Evaluating Large Language Models for Automated Clinical Abstraction in Pulmonary Embolism Registries: Performance Across Model Sizes, Versions, and Parameters

Alwakeel, Mahmoud, Buck, Emory, Martin, Jonathan G., Aslam, Imran, Rajagopal, Sudarshan, Pei, Jian, Podgoreanu, Mihai V., Lindsell, Christopher J., Wong, An-Kwok Ian

arXiv.org Artificial Intelligence 

Pulmonary embolism (PE) is a leading cause of cardiovascular mortality, yet our understanding of optimal management remains limited due to heterogeneous and inaccessible radiology documentation.
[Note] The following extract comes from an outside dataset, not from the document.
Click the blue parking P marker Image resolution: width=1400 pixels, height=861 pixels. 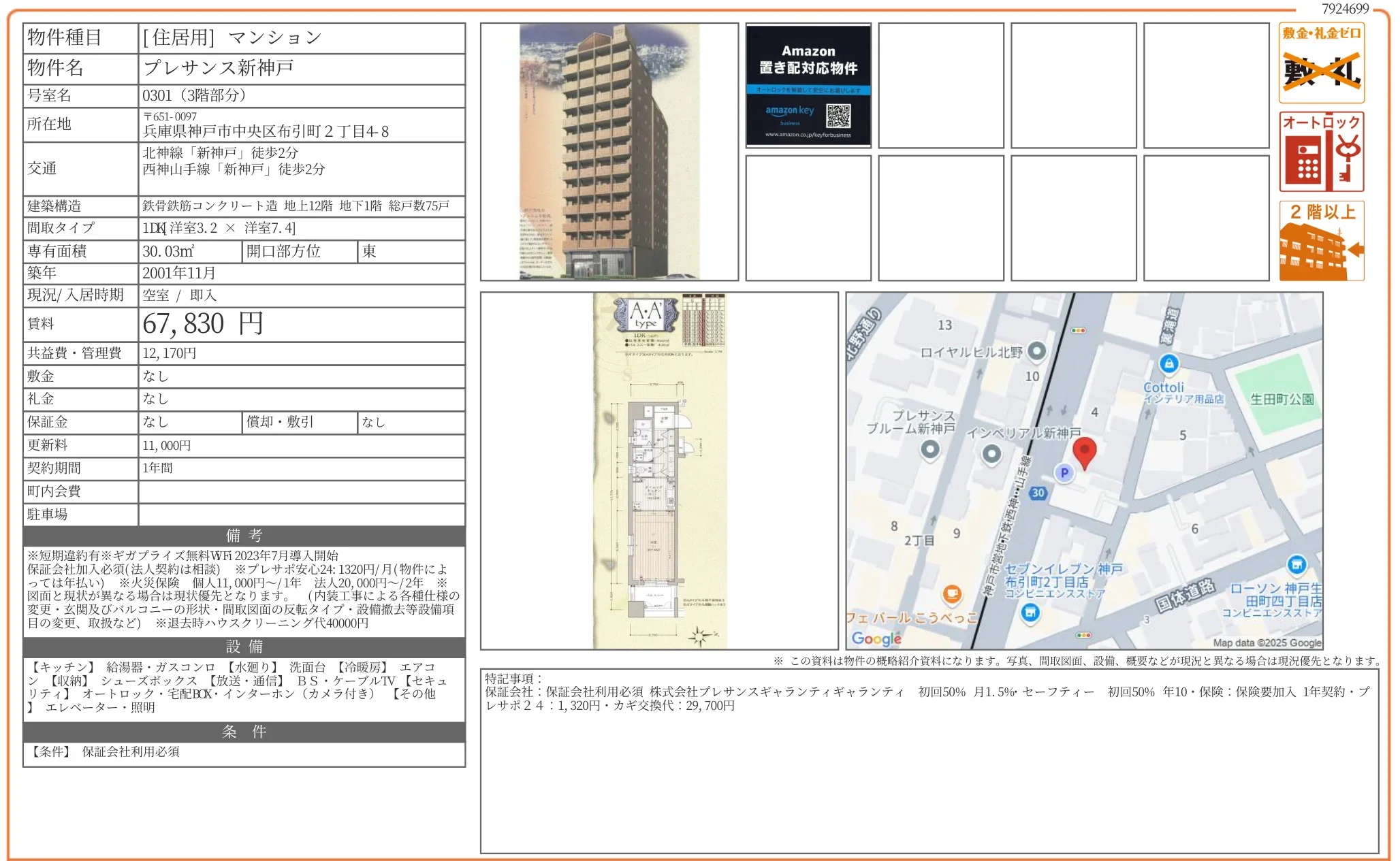click(1064, 472)
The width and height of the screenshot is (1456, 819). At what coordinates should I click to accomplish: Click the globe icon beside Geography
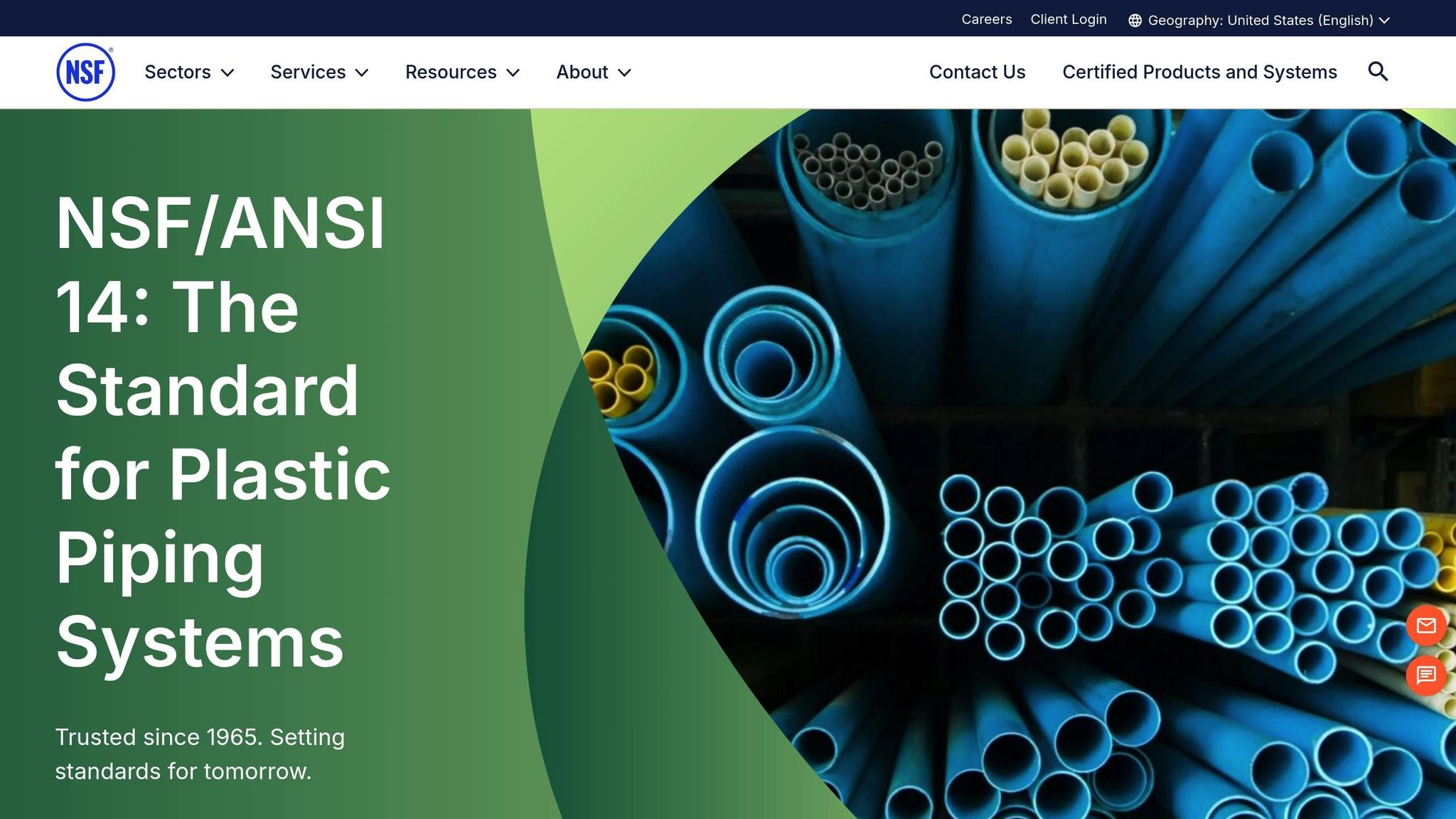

The PERT Consortium registry standardizes PE management data but depends on resource-intensive manual abstraction. Large language models (LLMs) offer a scalable alternative for automating concept extraction from computed tomography PE (CTPE) reports. This study evaluated the accuracy of LLMs in extracting PE-related concepts compared to a human-curated criterion standard. We retrospectively analyzed MIMIC-IV and Duke Health CTPE reports using multiple LLaMA models. Larger models (70B) outperformed smaller ones (8B), achieving kappa values of 0.98 (PE detection), 0.65-0.75 (PE location), 0.48-0.51 (right heart strain), and 0.65-0.70 (image artifacts). Moderate temperature tuning (0.2-0.5) improved accuracy, while excessive in-context examples reduced performance. A dual-model review framework achieved >80-90% precision. LLMs demonstrate strong potential for automating PE registry abstraction, minimizing manual workload while preserving accuracy.